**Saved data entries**
"""

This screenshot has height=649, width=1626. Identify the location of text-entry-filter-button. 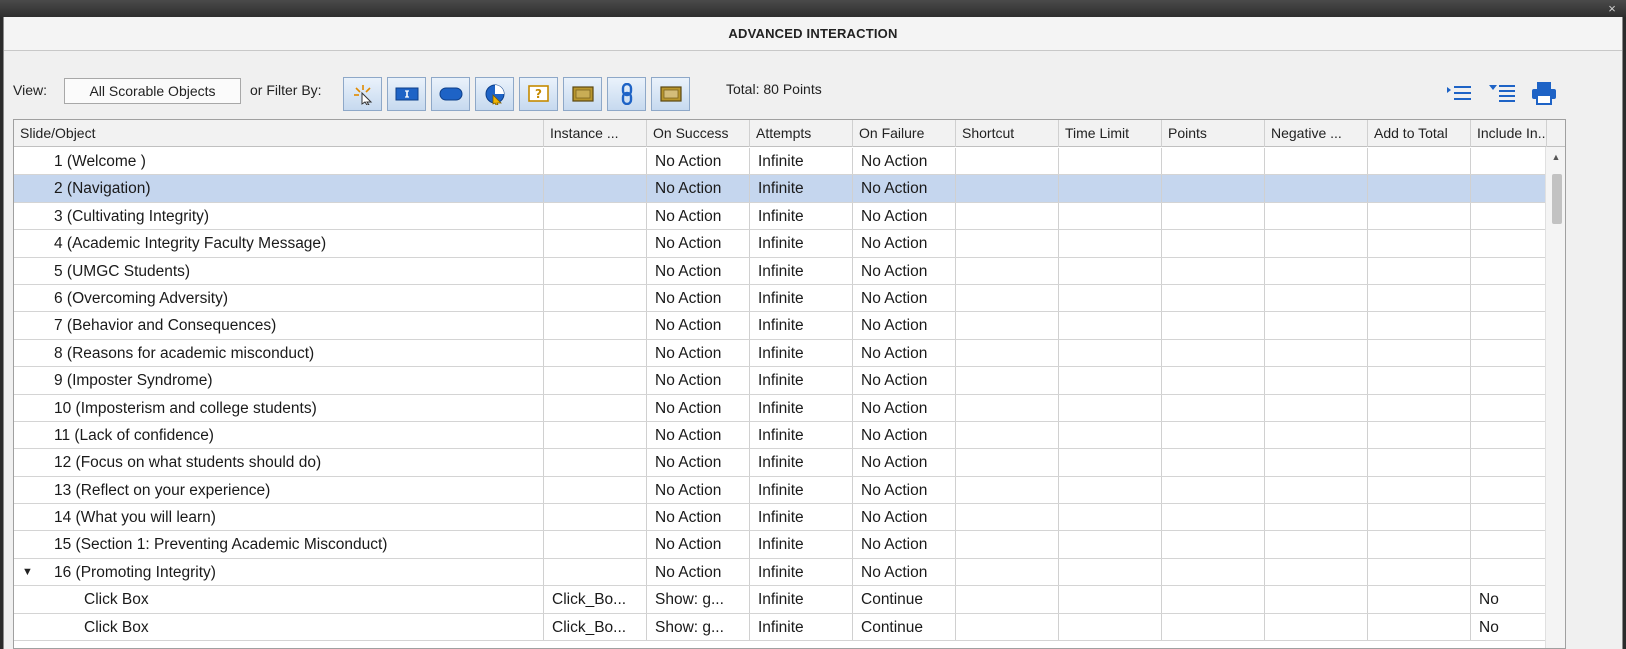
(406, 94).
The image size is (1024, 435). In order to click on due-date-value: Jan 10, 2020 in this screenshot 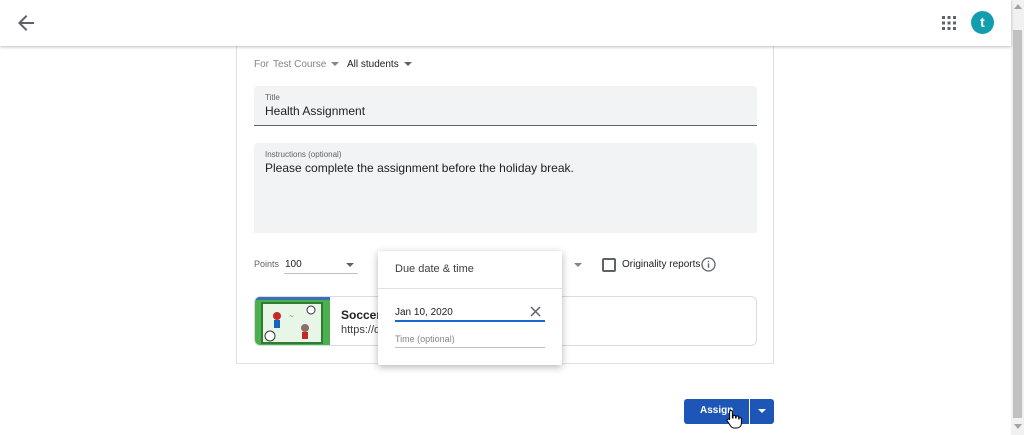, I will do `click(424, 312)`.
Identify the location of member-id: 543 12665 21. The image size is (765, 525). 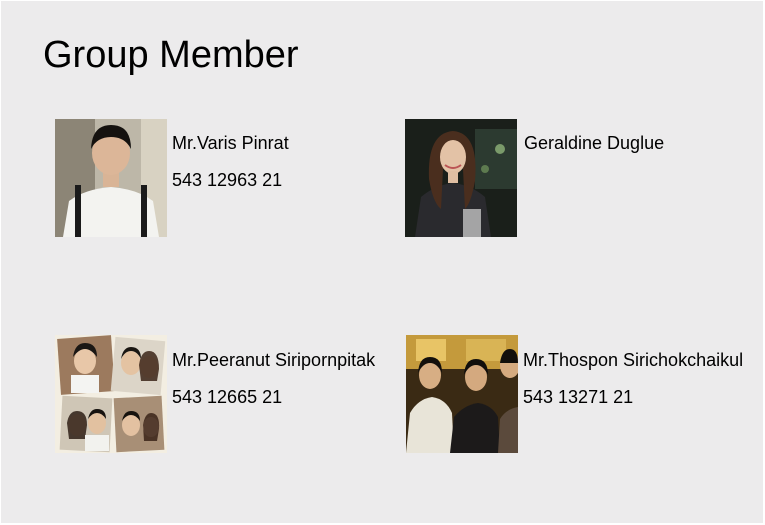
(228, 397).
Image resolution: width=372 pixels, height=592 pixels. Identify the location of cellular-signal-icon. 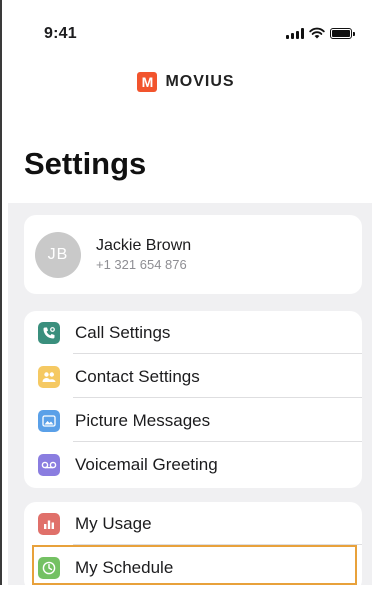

"""

**Prompt**
Can you rewrite the lines starting at the one containing "Identify the location of member-id: 543" and ending at the last line of the saved data entries, requests included? Multiply each coordinate in the answers by 0.6 and round to whole numbers with halves going up. Leave out the pictures.

**Result of this task**
Identify the location of member-id: 543 12665 21. The image size is (765, 525). 
(137, 238).
Image resolution: width=372 pixels, height=592 pixels. Identify the location of cellular-signal-icon. 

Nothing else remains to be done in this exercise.